• PROBLEM TO SOLVE
Rewrite the lines below so that every "Follow on" becomes "Connect on", leaving everything else untouched.

• DATA SUPPLIED
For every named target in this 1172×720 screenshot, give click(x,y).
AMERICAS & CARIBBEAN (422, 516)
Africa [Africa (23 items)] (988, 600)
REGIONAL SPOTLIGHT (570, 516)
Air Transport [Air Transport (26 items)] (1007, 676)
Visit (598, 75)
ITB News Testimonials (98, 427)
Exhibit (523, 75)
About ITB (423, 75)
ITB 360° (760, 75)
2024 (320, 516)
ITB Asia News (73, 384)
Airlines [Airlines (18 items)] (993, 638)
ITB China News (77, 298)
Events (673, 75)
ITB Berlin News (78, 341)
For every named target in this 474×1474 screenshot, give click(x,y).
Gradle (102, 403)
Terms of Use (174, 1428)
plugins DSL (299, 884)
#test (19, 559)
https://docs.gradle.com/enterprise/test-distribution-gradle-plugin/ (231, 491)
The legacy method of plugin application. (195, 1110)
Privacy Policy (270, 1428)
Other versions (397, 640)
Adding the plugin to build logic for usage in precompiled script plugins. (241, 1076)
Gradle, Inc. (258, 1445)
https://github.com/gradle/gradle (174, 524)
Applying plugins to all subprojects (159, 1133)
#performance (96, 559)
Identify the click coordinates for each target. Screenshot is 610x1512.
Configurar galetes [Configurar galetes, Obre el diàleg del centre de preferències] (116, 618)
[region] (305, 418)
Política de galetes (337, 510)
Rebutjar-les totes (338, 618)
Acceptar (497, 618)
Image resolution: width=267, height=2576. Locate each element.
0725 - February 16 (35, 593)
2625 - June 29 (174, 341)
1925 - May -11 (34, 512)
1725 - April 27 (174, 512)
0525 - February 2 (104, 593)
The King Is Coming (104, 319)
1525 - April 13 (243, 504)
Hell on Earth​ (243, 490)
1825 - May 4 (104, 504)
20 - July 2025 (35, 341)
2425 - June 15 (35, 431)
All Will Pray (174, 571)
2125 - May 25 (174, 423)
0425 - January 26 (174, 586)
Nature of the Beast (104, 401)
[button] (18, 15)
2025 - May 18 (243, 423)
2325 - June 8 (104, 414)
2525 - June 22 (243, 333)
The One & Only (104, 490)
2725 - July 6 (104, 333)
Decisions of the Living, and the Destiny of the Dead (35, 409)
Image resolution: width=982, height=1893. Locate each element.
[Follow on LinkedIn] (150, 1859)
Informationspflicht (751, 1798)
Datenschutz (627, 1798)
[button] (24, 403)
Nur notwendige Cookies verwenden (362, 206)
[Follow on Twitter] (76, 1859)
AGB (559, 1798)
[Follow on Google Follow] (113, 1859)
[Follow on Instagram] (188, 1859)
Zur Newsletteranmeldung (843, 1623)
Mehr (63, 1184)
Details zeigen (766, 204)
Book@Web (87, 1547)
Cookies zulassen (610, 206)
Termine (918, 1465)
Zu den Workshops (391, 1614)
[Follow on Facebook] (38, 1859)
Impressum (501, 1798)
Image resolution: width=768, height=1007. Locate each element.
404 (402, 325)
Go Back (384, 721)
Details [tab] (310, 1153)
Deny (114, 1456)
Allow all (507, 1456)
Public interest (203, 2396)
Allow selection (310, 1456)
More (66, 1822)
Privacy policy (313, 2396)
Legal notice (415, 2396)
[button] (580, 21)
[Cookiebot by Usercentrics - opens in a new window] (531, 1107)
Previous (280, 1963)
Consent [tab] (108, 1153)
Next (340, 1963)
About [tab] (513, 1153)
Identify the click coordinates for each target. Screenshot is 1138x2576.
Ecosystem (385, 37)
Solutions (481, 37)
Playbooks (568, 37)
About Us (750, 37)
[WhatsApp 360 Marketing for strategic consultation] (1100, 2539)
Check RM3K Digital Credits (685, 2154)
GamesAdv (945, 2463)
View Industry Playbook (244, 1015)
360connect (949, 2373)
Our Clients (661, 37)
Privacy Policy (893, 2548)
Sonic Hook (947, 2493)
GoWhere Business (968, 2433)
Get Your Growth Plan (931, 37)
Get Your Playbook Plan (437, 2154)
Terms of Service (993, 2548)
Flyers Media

• SOLUTION FOR THIS PROBLEM
For every named target in this 1172×720 screenshot, give click(x,y).
AMERICAS & CARIBBEAN (422, 516)
Africa [Africa (23 items)] (988, 600)
REGIONAL SPOTLIGHT (570, 516)
Air Transport [Air Transport (26 items)] (1007, 676)
Visit (598, 75)
ITB News Testimonials (98, 427)
Exhibit (523, 75)
About ITB (423, 75)
ITB 360° (760, 75)
2024 (320, 516)
ITB Asia News (73, 384)
Airlines [Airlines (18 items)] (993, 638)
ITB China News (77, 298)
Events (673, 75)
ITB Berlin News (78, 341)
For every named target in this 474×1474 screenshot, give click(x,y).
Gradle (102, 403)
Terms of Use (174, 1428)
plugins DSL (299, 884)
#test (19, 559)
https://docs.gradle.com/enterprise/test-distribution-gradle-plugin/ (231, 491)
The legacy method of plugin application. (195, 1110)
Privacy Policy (270, 1428)
Other versions (397, 640)
Adding the plugin to build logic for usage in precompiled script plugins. (241, 1076)
Gradle, Inc. (258, 1445)
https://github.com/gradle/gradle (174, 524)
Applying plugins to all subprojects (159, 1133)
#performance (96, 559)
Identify the click coordinates for each target. Screenshot is 610x1512.
Configurar galetes [Configurar galetes, Obre el diàleg del centre de preferències] (116, 618)
[region] (305, 418)
Política de galetes (337, 510)
Rebutjar-les totes (338, 618)
Acceptar (497, 618)
Image resolution: width=267, height=2576. Locate each element.
0725 - February 16 (35, 593)
2625 - June 29 (174, 341)
1925 - May -11 (34, 512)
1725 - April 27 (174, 512)
0525 - February 2 (104, 593)
The King Is Coming (104, 319)
1525 - April 13 (243, 504)
Hell on Earth​ (243, 490)
1825 - May 4 (104, 504)
20 - July 2025 (35, 341)
2425 - June 15 (35, 431)
All Will Pray (174, 571)
2125 - May 25 (174, 423)
0425 - January 26 (174, 586)
Nature of the Beast (104, 401)
[button] (18, 15)
2025 - May 18 (243, 423)
2325 - June 8 (104, 414)
2525 - June 22 (243, 333)
The One & Only (104, 490)
2725 - July 6 (104, 333)
Decisions of the Living, and the Destiny of the Dead (35, 409)
Image resolution: width=982, height=1893. Locate each element.
[Connect on LinkedIn] (150, 1859)
Informationspflicht (751, 1798)
Datenschutz (627, 1798)
[button] (24, 403)
Nur notwendige Cookies verwenden (362, 206)
[Connect on Twitter] (76, 1859)
AGB (559, 1798)
[Connect on Google Follow] (113, 1859)
[Connect on Instagram] (188, 1859)
Zur Newsletteranmeldung (843, 1623)
Mehr (63, 1184)
Details zeigen (766, 204)
Book@Web (87, 1547)
Cookies zulassen (610, 206)
Termine (918, 1465)
Zu den Workshops (391, 1614)
[Connect on Facebook] (38, 1859)
Impressum (501, 1798)
Image resolution: width=768, height=1007. Locate each element.
404 (402, 325)
Go Back (384, 721)
Details [tab] (310, 1153)
Deny (114, 1456)
Allow all (507, 1456)
Public interest (203, 2396)
Allow selection (310, 1456)
More (66, 1822)
Privacy policy (313, 2396)
Legal notice (415, 2396)
[button] (580, 21)
[Cookiebot by Usercentrics - opens in a new window] (531, 1107)
Previous (280, 1963)
Consent [tab] (108, 1153)
Next (340, 1963)
About [tab] (513, 1153)
Identify the click coordinates for each target. Screenshot is 1138x2576.
Ecosystem (385, 37)
Solutions (481, 37)
Playbooks (568, 37)
About Us (750, 37)
[WhatsApp 360 Marketing for strategic consultation] (1100, 2539)
Check RM3K Digital Credits (685, 2154)
GamesAdv (945, 2463)
View Industry Playbook (244, 1015)
360connect (949, 2373)
Our Clients (661, 37)
Privacy Policy (893, 2548)
Sonic Hook (947, 2493)
GoWhere Business (968, 2433)
Get Your Growth Plan (931, 37)
Get Your Playbook Plan (437, 2154)
Terms of Service (993, 2548)
Flyers Media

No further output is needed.